As the industry prepares to fight off renewed calls for root-and-branch reform in response to the Barclays rate-fixing scandal, an investigation by the Bureau has revealed the firepower of the City’s lobbying machine, prompting concern that its scale and influence puts the interests of the wider economy in the shade.
The Bureau’s four-month study also gained previously undisclosed documents that show how finance lobbyists won a host of important policy changes in Whitehall and Westminster. These include:
• The slashing of UK corporation tax and taxes on banks’ overseas branches, after a lobbying barrage by the City of London Corporation, the British Bankers’ Association (BBA) and the Association of British Insurers.
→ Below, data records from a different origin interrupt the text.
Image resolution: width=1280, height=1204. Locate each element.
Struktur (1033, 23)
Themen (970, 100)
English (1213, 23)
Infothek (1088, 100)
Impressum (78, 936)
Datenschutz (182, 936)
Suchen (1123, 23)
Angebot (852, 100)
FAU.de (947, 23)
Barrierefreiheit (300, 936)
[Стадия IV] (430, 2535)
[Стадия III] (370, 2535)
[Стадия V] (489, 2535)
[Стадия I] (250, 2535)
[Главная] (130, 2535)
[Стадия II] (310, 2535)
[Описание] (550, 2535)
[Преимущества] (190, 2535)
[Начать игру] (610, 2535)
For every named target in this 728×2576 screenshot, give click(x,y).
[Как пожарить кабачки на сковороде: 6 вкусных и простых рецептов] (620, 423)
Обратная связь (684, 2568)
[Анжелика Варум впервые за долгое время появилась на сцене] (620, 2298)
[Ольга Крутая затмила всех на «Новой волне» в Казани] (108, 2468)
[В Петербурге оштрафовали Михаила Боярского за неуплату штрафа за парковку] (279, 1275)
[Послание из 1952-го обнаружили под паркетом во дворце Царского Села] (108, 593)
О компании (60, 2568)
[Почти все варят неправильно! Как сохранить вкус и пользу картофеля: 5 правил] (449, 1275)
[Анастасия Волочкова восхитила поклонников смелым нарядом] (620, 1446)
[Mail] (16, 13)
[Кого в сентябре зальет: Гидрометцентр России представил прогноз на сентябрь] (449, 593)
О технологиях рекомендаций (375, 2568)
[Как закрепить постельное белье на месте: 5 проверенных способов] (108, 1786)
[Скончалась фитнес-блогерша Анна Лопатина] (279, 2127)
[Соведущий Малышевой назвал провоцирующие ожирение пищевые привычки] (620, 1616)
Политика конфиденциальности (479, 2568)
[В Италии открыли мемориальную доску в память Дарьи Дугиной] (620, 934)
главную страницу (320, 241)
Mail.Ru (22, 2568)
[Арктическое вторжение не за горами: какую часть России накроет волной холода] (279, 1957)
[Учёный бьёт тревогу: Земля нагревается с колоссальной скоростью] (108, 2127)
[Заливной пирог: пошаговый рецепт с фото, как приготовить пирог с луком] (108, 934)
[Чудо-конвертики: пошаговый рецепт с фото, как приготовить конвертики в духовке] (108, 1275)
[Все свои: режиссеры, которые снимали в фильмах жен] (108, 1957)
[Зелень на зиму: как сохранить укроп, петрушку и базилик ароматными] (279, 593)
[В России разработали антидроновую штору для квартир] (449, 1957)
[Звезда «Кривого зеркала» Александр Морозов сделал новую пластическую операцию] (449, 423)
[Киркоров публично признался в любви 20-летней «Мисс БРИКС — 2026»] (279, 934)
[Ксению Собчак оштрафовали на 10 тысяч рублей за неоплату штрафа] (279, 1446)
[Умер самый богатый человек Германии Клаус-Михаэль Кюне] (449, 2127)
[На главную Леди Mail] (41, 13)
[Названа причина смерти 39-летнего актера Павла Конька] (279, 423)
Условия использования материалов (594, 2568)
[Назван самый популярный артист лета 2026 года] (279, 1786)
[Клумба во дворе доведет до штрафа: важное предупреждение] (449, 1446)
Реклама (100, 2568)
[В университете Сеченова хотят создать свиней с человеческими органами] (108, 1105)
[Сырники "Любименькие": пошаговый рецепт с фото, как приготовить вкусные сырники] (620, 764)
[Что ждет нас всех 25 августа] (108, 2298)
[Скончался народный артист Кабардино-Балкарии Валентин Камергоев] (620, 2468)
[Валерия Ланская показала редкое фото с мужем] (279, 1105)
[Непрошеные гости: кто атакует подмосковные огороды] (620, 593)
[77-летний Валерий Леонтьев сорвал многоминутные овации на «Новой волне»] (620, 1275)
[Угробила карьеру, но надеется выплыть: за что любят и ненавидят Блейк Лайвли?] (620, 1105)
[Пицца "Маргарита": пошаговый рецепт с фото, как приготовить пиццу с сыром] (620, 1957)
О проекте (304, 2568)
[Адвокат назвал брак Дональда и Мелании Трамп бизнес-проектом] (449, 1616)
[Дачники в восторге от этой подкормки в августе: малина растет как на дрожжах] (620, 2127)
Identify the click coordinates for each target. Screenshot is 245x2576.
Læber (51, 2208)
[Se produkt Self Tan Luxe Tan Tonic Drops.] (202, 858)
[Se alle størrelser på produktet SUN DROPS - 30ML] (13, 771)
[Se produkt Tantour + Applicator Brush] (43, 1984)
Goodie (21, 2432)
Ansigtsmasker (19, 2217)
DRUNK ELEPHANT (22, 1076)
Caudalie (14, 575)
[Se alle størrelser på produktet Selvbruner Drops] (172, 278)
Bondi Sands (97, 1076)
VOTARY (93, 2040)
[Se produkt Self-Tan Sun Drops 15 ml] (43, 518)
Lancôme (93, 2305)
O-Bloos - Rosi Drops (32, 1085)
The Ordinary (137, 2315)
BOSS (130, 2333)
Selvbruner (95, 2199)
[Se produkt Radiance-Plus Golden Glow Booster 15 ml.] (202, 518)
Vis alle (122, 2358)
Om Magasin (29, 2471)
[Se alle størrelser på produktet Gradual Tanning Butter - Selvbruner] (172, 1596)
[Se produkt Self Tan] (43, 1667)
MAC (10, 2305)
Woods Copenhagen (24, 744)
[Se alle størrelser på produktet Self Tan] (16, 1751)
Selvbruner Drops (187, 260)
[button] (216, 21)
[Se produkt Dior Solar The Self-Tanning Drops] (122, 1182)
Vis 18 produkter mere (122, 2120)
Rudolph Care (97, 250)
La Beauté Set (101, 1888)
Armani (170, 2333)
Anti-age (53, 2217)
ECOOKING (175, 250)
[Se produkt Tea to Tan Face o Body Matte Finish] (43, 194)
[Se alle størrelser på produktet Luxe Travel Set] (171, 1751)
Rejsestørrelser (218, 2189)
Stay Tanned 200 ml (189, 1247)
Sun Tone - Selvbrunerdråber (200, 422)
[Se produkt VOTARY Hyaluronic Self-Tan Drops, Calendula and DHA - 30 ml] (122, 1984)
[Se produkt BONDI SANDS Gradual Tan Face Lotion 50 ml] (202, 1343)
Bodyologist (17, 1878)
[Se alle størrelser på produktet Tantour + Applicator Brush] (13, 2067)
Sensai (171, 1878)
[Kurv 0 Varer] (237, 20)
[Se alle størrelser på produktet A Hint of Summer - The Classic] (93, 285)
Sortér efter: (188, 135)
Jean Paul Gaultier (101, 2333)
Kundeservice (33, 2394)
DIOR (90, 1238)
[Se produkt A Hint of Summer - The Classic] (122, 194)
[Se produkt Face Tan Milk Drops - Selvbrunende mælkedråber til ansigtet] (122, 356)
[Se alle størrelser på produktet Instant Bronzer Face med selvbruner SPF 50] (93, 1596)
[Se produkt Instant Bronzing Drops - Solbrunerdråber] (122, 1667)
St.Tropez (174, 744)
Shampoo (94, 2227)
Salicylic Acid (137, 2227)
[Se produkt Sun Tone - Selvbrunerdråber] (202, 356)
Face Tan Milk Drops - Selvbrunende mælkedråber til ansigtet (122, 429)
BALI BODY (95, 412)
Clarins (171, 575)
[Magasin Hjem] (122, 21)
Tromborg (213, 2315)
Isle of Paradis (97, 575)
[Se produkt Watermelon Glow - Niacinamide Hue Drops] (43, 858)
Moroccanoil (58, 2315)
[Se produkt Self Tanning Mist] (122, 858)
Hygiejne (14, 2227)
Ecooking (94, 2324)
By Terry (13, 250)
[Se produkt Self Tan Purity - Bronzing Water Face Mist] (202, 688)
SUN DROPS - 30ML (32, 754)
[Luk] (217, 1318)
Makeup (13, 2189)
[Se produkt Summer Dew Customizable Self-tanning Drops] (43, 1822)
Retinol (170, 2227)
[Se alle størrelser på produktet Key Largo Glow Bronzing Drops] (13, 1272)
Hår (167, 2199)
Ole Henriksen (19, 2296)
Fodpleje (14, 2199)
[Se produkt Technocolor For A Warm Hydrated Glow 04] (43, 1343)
The reform will save the finance industry billions.
• The neutering of a national not-for-profit pension scheme launching in October that was supposed to benefit millions of low paid and temporary workers.
• The killing of government plans for a new corporate super-watchdog to police quoted companies.
I do worry that Britain’s financial sector, particularly the banks, is too dominant and is too easily assumed to represent the national interest.’
Vince Cable, business secretary
An extensive trawl of registries, consultations and hundreds of interviews has identified 129 organisations engaging in some form of lobbying for the finance sector, with over 800 people employed directly and at a cost of £92.8m. Lobbyists include in-house bank staff, public affairs consultancies, industry body representatives, law firms and management consultants.